• **BRIEF**
Check each line of the entries below for the word "Expand", and copy out the ones that have it.

• **MATERIAL SHOWN**
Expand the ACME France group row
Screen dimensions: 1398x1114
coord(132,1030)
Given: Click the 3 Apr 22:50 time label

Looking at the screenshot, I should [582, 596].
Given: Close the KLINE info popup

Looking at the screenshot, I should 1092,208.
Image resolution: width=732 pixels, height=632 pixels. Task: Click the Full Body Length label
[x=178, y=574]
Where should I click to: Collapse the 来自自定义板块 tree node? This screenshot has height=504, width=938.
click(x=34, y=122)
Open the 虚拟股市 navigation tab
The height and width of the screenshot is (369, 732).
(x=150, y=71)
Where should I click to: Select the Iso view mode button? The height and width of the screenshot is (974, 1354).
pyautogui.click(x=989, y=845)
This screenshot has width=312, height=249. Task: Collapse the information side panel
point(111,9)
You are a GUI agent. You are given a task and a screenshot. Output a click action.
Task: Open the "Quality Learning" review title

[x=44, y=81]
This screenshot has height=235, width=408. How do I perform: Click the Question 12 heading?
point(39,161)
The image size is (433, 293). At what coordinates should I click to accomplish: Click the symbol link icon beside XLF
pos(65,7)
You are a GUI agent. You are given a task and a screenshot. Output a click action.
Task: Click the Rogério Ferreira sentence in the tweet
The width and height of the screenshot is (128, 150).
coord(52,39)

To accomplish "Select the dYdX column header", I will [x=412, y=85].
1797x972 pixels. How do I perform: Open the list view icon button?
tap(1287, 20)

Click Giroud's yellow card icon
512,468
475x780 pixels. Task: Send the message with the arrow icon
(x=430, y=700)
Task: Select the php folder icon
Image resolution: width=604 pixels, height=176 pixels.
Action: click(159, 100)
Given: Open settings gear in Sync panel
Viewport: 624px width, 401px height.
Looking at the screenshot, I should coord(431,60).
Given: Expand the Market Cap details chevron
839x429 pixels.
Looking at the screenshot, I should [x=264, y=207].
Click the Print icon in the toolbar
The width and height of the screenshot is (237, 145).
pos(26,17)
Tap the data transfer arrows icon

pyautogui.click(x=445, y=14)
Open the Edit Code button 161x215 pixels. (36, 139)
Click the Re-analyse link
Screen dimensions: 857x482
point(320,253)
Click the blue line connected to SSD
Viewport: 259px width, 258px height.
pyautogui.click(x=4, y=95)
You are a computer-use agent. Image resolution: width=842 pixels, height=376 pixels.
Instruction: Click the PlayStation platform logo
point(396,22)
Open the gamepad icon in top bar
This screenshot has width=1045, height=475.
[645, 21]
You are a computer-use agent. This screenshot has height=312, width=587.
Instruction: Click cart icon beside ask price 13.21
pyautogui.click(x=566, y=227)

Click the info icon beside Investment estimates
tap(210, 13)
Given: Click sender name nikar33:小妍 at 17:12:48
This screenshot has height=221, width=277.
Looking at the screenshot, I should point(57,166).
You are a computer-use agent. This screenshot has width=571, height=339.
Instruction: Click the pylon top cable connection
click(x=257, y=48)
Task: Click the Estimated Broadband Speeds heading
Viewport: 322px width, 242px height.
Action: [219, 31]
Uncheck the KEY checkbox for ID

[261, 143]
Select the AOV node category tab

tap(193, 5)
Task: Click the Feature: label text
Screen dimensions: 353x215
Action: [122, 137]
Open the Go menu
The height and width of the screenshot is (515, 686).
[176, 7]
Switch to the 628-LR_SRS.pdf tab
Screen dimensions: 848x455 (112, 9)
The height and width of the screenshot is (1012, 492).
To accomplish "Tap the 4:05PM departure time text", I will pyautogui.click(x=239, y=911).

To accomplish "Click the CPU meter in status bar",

• **ANSWER TO THIS TASK**
Expand the ACME France group row
Given: Expand the Market Cap details chevron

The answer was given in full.